As I believe I mentioned in a recent post about Cava, the only commonalities between wines like Prosecco and Champagne is that they’re white and bubbly. Proseccos are made predominately if not exclusively from the Prosecco (a.k.a. Glera) grape with the possible additions of small amounts of other obscure local grapes endemic to northern Veneto like Bianchetta, Verdiso and Perera. Prosecco is made in the Charmat method which entails first making a still wine from the fruit, and then transferring this primary product into tightly sealable stainless steel tanks called autoclaves. To the base wine more sugar and yeast is added, and the autoclaves are sealed. As the secondary fermentation induced by theses additions occurs, there is a substantial release of CO2. But because the autoclaves do not allow any of the gas to escape, it is forced into solution, making the wine bubbly.

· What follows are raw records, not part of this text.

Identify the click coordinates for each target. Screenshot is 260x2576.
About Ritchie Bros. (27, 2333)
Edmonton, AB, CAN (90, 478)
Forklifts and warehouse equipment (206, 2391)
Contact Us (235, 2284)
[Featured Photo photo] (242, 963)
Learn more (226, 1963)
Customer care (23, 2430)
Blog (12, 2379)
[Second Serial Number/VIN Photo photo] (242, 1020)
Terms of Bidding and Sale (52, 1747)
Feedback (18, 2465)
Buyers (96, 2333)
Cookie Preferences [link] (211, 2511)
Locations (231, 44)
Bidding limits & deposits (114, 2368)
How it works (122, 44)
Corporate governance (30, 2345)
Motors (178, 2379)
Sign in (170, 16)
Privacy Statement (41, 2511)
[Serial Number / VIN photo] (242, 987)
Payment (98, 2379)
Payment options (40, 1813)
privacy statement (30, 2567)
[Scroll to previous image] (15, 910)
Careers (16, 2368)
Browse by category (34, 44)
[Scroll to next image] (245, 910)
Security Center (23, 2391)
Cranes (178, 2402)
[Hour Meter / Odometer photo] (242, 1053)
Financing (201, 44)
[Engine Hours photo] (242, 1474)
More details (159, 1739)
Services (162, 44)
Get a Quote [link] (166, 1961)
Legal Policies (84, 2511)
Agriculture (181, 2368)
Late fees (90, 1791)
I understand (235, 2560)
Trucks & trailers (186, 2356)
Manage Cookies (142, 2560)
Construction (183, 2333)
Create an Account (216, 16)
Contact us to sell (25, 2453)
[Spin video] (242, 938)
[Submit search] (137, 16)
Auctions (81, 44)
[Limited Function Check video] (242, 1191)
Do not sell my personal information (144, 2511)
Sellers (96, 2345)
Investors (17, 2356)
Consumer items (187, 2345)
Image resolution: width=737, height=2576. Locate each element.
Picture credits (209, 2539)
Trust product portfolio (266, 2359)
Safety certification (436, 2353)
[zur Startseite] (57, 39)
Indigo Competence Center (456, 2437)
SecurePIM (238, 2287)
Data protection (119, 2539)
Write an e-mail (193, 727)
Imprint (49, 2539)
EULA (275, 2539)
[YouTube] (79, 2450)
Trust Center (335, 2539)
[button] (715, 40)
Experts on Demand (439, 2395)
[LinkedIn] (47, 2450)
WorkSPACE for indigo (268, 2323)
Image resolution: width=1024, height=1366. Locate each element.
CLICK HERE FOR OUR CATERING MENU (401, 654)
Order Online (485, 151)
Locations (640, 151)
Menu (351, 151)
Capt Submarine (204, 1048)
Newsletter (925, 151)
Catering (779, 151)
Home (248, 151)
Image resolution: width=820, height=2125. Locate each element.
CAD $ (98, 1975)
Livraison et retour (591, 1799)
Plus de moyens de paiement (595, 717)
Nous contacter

Conversely, Champagne is made from a range of grapes, typically Chardonnay, Pinot Noir and Pinot Meunier, alone or in combination, and by employing a far more complex and costly process with fermentation effected in bottle that involves a process called riddling to collect dead yeast in the bottles’ neck, then several decantings are required to clear the wine, and finally a dosage of sugar water is typically added to finish the wine and further enhance its sparkling character. Like I said, the only real similarities between the two wines is that they’re both white and bubbly.

But it’s now 2014, and Prosecco has very successfully made a path for itself in a very tough market. Now most folks understand the much more “friendly” and drinkable character of Prosecco in comparsion to Champagne, and the Bellini now runs neck in neck with the mimosa at brunch tables everywhere.

But  because of this explosion in popularity, Proseccos from non-traditional growing zones from regions all over Veneto are flooding the market. Now some of these wines are quite lovely, but that said, the most celebrated and traditional D.O.C.G.-level Prosecco di Valdobbiadene/Conegliano (all of the other designations are D.O.C.s or I.G.T.s), which also contains a cru-level wine called Prosecco Superiore di Cartizze that is only slightly less rare than a set of hen’s teeth and commands Champagne prices, are a clear cut above all the rest. Because of the age of many of the vines in this zone, and even more due to its special terroir, Prosecco wines from this appellation (and especially from the town of Valdobbiadene where the Cartizze vineyards are situated) give the drinker the most complex and elegant wine that the Prosecco grape can provide. And for various historical reasons, there is a fairly clear division between Prosecco growers and Prosecco producers, but there are a couple of handful of producers that grow all of their own fruit, allowing them to control quality from soil to shelf. This evening’s wine is made by one of these concerns, and the comprehensiveness in its production clearly shines through in the drinking.

I matched this Prosecco Spumante (the most traditional style of Prosecco is made in the frizzante style that is best desribed as lightly spritzy rather than bubbly) with a first course of artichoke ravioli in a lemon butter and sage sauce followed by a main course of a frittata with ham, Piave cheese, tomato, zucchini and marjoram served with a home made garlic and parsley mayonnaise and some good chewy bread.














Le Colture Prosecco di Valdobbiadene “Fagher” N.V.

Very pale “platinum” color. Quite persistent and fine perlage. Aromas of green apple, Anjou pear, tangerine, wet stones, white flowers, biscuit, cocoa butter and pale honey . In the mouth the bubbles are vivacious, quite fine, and hang in a well-balanced, medium-light frame with an elegant and chalky and quite vibrant acidity that ctatpult flavors of lime, grapefruit, gooseberry, tart yellow cherry, subtle white spice. The finish is very long with bitterish pine nut flavors.